If you’ve ever heard of the birthday paradox, you know the trick: you only need 23 people in a room for there to be a coin-flip chance two share a birthday. Our intuition expects a much bigger number. Reality says otherwise.


Work is full of similar traps. We assume complex problems demand bigger meetings, more stakeholders, one more invite “just in case.” Then we wonder why decisions slow to a crawl.


Here’s the kicker with birthdays: the probability spikes because every new person creates new possible pairs. Add one person, you add a lot of possible matches. Meetings behave the same way. Each extra attendee multiplies communication paths, opinions, and alignment checks. At ~40 people, the birthday match is above 90%. In meetings, the “match” you get is confusion.


Lately I’ve noticed how effortless it is to swell a calendar. In the pre-Zoom world, you had to coordinate bodies and rooms. Now you click “Add.” We invite because it’s polite, or because we’re not perfectly clear on the problem, or because we’re low-key anxious and want company. None of those are great reasons to tax a decision with more channels.
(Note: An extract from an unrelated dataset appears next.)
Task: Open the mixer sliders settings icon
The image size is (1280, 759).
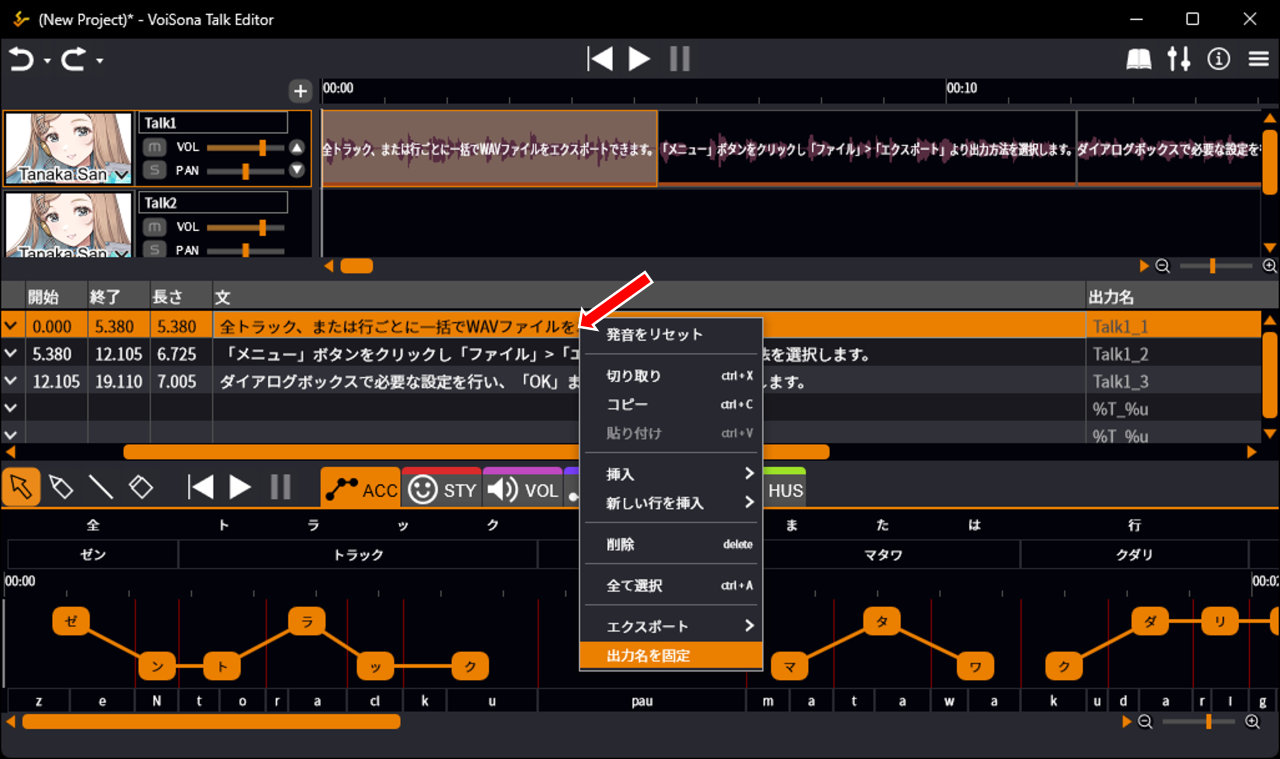Action: [1179, 60]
Early in my career, we used to talk about skunkworks teams: five or six people, max. Clear purpose. Tight feedback. Known decision rights. That wasn’t nostalgia; it was operational wisdom. Fewer edges to the shape means fewer places to snag.
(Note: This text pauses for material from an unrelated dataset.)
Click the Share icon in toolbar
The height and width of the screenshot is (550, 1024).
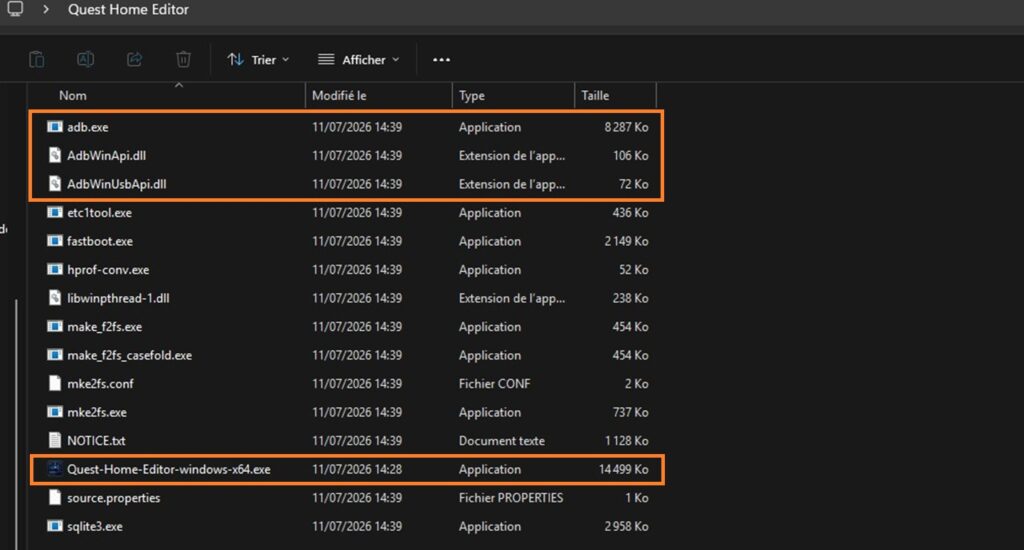[x=135, y=59]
The turn: complexity doesn’t demand more bodies — it demands more clarity. Like the birthday paradox, our intuition says “more” will help us find a match faster. In practice, “more” increases the odds of a mismatch: misread goals, muddled roles, and meetings that become status theater instead of decision engines.


So what do we do instead?

  1. Define the meeting by its verb. Decide. Diagnose. Design. Debrief. Different verbs require different voices. A “Decide” meeting needs the smallest set of accountable roles and the actual decision maker. A “Diagnose” session might cast a slightly wider net — but with clear timeboxes and a recorder, not a chorus.
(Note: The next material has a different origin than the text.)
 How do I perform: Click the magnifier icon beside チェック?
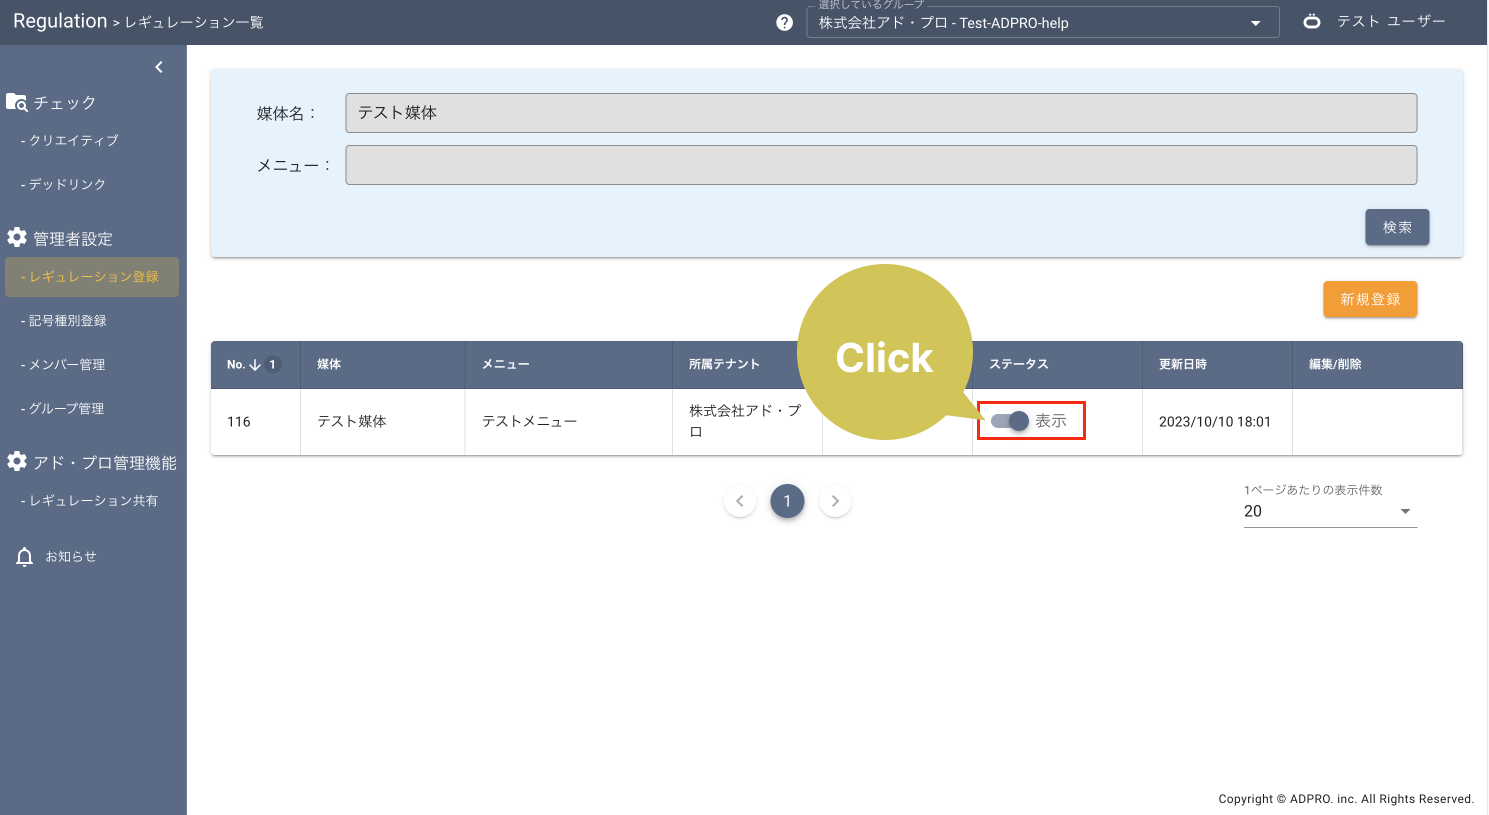(x=17, y=101)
  2. Assign roles before you hit send. Voters, advisors, observers. It’s okay to invite people to listen live and not opine. That’s transparent, not rude. If someone’s presence is for awareness, say so. If someone can block the outcome, they either join as a voter or they bless the decision in writing beforehand.

  3. Put the constraint on the table. Budget, timeline, headcount, risk tolerance — name the real boundaries up front. More experts won’t save you from hidden constraints; they’ll just find more ways to collide with them. Complexity without visible constraints invites wheel-spinning.

  4. Move decision rights closer to the work. Toyota’s lesson endures: the people doing the work often hold the sharpest information. If your meeting consistently excludes them — or includes everyone except them — you’re building process debt by design.

  5. Trade breadth for cadence. Need wider awareness? Don’t cram it into the decision forum. Send a crisp written update. Hold a short debrief later. Record the meeting and timestamp the decision. Decouple deciding from socializing.


A simple mental model helps me keep my calendar honest: every additional attendee adds a channel tax. Are they worth the tax for this verb, under these constraints, with this decision maker in the room? If yes, invite with a role. If no, share the notes.


We don’t need to outlaw big meetings. We need to stop believing they’re our default. The math — and the outcomes — say otherwise.


Process Debt Truth: Every extra seat you add to a decision adds a new place for clarity to leak.